Message par chanteloube »

Bonjour,

Toutes les informations que nous avons désormais, et fort bien documentées, étaient tout à fait importantes pour les familles. Pour les futures pensions, pour les héritiers en attente d'une décision de tribunal me semble-t-il? Que devient une entreprise dont le propriétaire a "disparu"? La famille peut-elle la vendre? La mettre en gérance?
Vaste question!
Un autre aspect du problème, une fois que l'on a évoqué la règle, et nous savons tous que la hiérarchie est attachée au respect à la lettre de la règle, une autre chose, dis-je, est la "pratique" de la déclaration des pertes. Nous avons tous eu en main des témoignages d'officiers qui pestent contre leur hiérarchie qui leur réclame des états ubuesques en peine attaque, demandes impératives portées par des coureurs qui risquent leur vie pour un état des "peaux de moutons" disponibles ou des "bottes" de tranchées à l'hiver 14-15. La lecture des carnets du colonel Tantot en pleine attaque du Bois en Hache le 17 février 15 est édifiante à ce sujet. Un certain nombre de « petites pratiques » consistaient à différer la déclaration, si on le pouvait, afin de ne pas faire baisser l’effectif et par conséquent les dotations et les rations accordées.( Situation à cinq jours ??? il me semble)
Peut-on avancer que le GQG avait d’abord besoin de ces états pour avoir une vision globale des effectifs disponibles afin de préparer la levée de nouveaux contingents et qu'à ce niveau les pertes étaient globalisées (tués + blessés + déserteurs + disparus + prisonniers)? Il fallait les remplacer.
La récupération des blessés de nouveau en état de combattre ne devait pas beaucoup entrer dans les calculs.

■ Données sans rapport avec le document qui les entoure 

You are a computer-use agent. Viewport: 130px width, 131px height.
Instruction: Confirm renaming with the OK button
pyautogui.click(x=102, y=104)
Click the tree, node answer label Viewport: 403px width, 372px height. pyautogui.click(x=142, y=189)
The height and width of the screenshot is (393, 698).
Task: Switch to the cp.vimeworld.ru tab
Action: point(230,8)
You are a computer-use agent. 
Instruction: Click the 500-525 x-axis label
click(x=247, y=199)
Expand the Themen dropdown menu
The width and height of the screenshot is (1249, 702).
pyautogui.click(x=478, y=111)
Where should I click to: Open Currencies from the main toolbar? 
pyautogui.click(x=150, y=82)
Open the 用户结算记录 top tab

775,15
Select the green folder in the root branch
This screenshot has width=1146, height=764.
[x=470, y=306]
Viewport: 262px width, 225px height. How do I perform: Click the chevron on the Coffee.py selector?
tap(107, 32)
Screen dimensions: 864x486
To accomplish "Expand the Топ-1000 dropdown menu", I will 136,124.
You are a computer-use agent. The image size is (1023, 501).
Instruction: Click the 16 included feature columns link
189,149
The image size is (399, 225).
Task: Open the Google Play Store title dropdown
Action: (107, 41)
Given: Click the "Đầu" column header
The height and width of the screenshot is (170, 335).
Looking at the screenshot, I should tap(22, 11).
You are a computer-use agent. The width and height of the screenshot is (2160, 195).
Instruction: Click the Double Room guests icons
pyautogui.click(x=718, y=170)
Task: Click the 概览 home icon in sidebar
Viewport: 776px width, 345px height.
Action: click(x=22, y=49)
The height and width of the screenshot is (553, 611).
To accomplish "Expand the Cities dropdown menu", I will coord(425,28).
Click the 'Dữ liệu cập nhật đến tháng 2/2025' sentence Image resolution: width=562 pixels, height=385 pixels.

Par contre, le chiffre des prisonniers, voire des désertions, pouvait signifier une baisse de la combativité, une usure morale et physique des unités. Il sera reproché en mars avril mai 17 à certains officiers supérieurs de ne pas avoir perçu cette usure, ce à quoi ils rétorqueront avec raison que les officiers subalternes ne les en ont pas informés... Un petit nombre sera sanctionné.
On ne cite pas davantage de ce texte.